== Data supplied ==

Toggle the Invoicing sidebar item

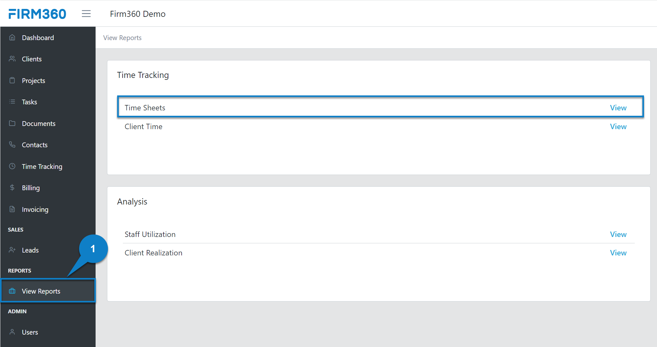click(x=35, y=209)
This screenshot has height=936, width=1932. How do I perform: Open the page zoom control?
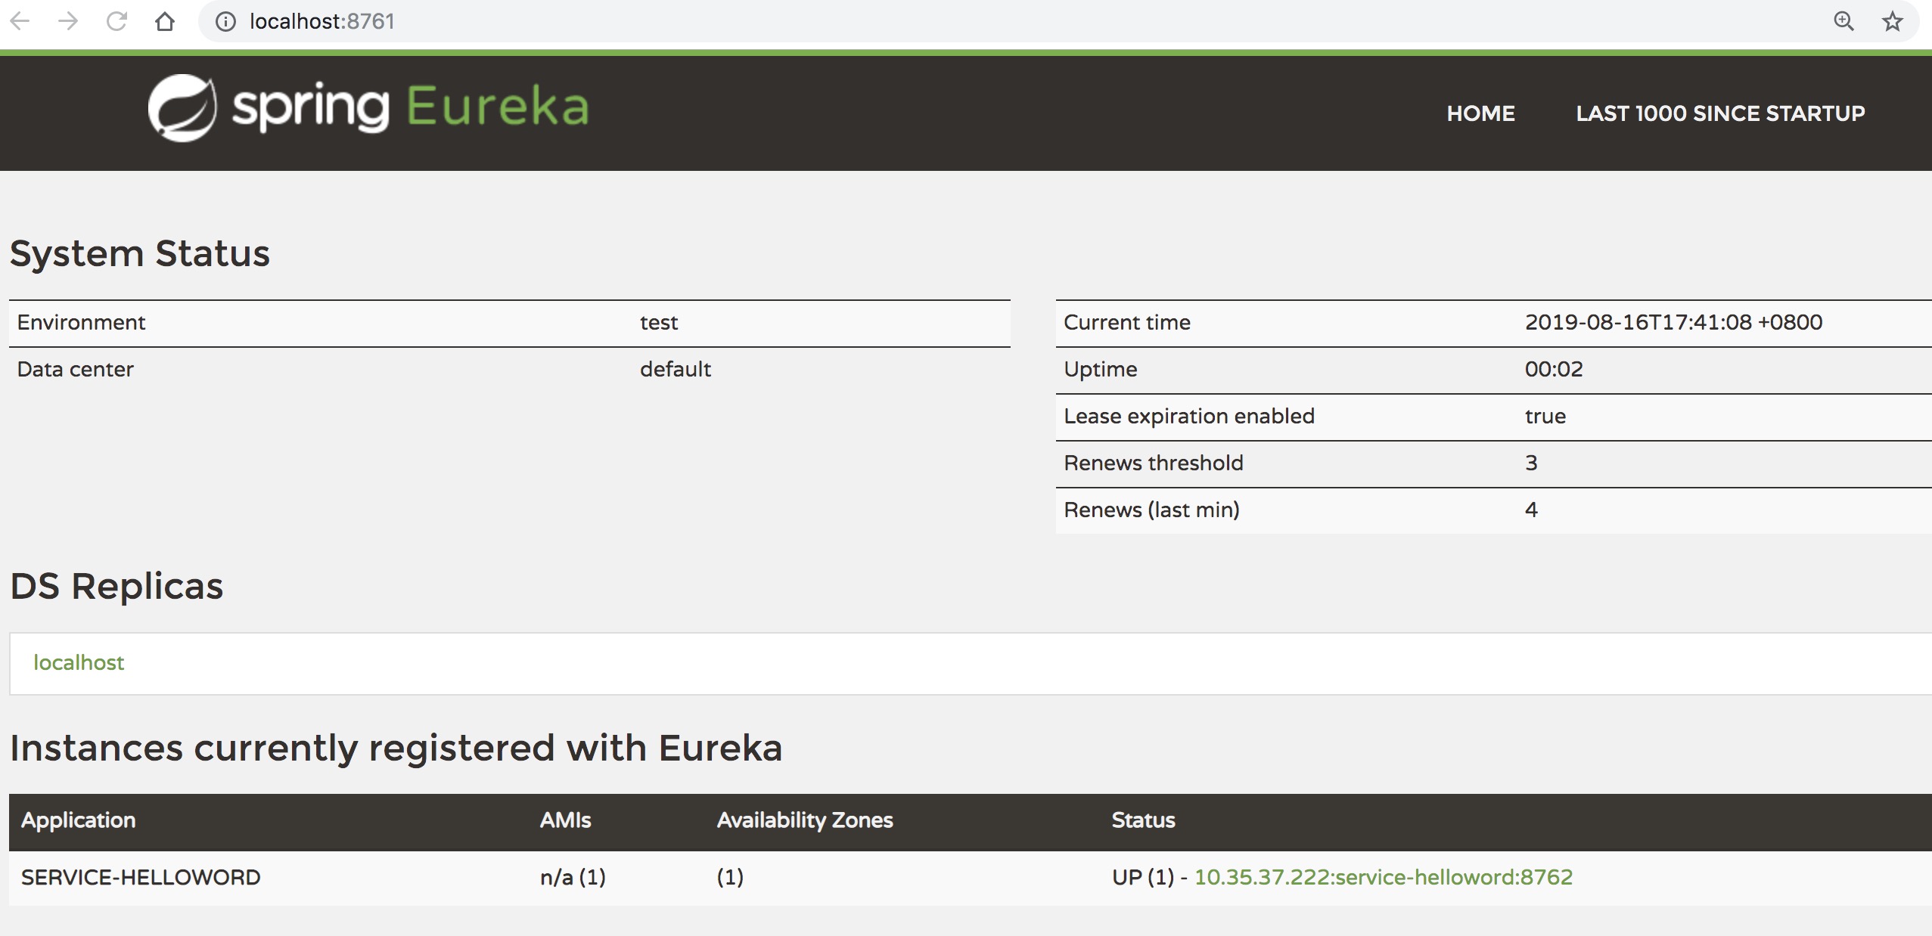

===
== Data supplied ==

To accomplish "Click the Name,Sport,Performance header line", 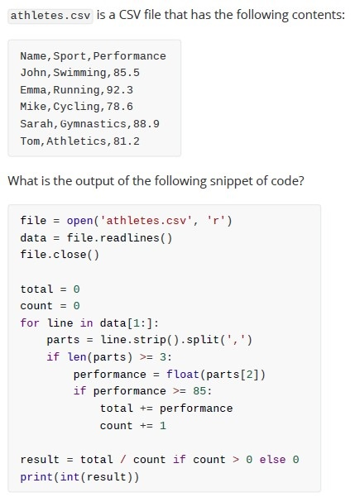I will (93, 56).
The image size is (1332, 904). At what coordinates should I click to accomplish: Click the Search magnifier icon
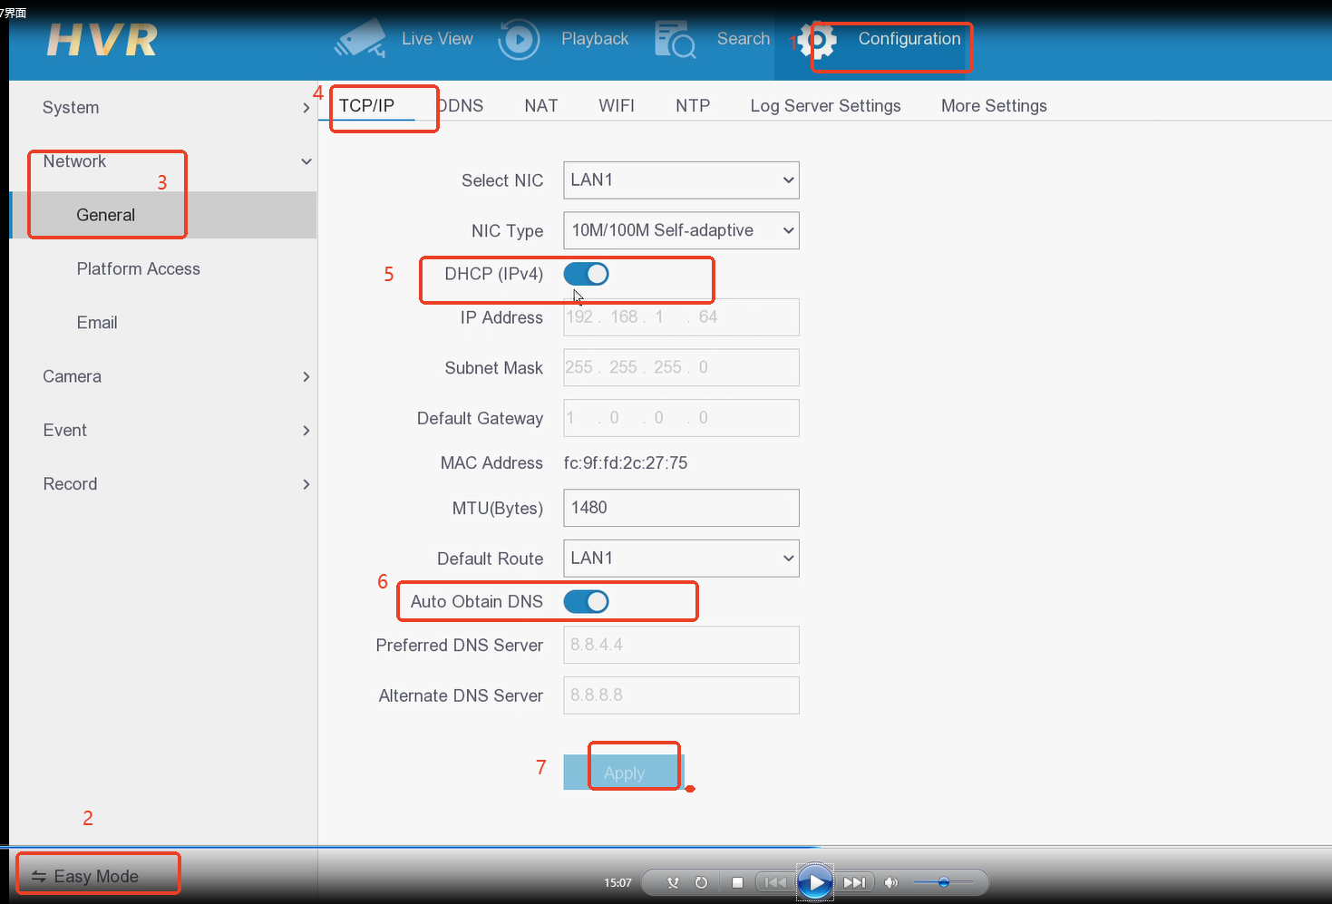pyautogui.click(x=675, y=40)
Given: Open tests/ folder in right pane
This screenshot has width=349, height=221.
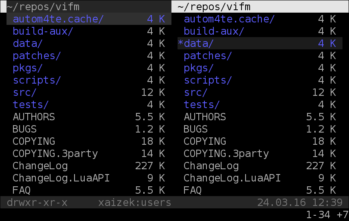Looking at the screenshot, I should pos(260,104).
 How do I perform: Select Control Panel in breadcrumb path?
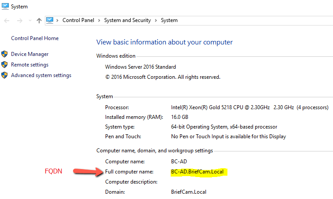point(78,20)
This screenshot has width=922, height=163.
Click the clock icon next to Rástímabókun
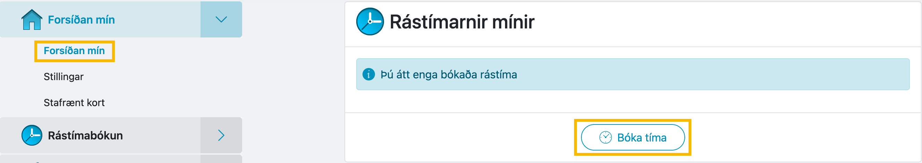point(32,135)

===

= Exercise directions =
Tell me how many lines in the records above include the word "Open"; the number is all that is needed.

= Your solution =
2